=== WHAT THE TASK ASKS ===
Repeat exactly the lines from the start of the records below through the line that contains "Task: Click the pencil edit label icon", including both.

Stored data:
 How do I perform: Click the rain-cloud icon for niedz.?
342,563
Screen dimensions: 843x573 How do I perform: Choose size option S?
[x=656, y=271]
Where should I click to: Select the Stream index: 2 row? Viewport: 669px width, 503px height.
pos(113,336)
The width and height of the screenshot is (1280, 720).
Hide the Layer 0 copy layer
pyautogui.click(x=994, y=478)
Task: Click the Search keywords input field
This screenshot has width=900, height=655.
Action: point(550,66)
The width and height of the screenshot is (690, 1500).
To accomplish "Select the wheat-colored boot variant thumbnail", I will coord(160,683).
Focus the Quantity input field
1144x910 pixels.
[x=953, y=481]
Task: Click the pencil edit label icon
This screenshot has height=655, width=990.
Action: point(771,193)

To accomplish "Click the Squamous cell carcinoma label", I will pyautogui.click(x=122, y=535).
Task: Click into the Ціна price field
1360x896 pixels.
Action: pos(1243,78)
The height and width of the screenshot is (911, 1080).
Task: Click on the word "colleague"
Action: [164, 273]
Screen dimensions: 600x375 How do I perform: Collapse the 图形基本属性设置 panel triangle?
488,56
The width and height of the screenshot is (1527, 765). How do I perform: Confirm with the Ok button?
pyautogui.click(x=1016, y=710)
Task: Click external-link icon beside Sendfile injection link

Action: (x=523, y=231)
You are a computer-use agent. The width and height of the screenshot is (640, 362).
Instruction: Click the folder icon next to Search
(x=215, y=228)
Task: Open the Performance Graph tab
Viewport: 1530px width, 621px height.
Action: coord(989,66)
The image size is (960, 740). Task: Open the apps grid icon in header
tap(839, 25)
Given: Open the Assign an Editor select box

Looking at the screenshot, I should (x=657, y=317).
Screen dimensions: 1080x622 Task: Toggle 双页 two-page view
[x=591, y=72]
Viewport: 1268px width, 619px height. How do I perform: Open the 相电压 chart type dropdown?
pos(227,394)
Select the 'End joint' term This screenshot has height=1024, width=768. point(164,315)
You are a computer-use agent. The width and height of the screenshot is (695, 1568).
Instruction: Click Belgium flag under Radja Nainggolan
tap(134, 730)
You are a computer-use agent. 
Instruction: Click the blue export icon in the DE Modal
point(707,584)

=== ANSWER SPACE ===
 How do I perform: Click the rain-cloud icon for niedz.?
342,563
Screen dimensions: 843x573 How do I perform: Choose size option S?
[x=656, y=271]
Where should I click to: Select the Stream index: 2 row? Viewport: 669px width, 503px height.
pos(113,336)
The width and height of the screenshot is (1280, 720).
Hide the Layer 0 copy layer
pyautogui.click(x=994, y=478)
Task: Click the Search keywords input field
This screenshot has width=900, height=655.
Action: point(550,66)
The width and height of the screenshot is (690, 1500).
To accomplish "Select the wheat-colored boot variant thumbnail", I will coord(160,683).
Focus the Quantity input field
1144x910 pixels.
[x=953, y=481]
Task: Click the pencil edit label icon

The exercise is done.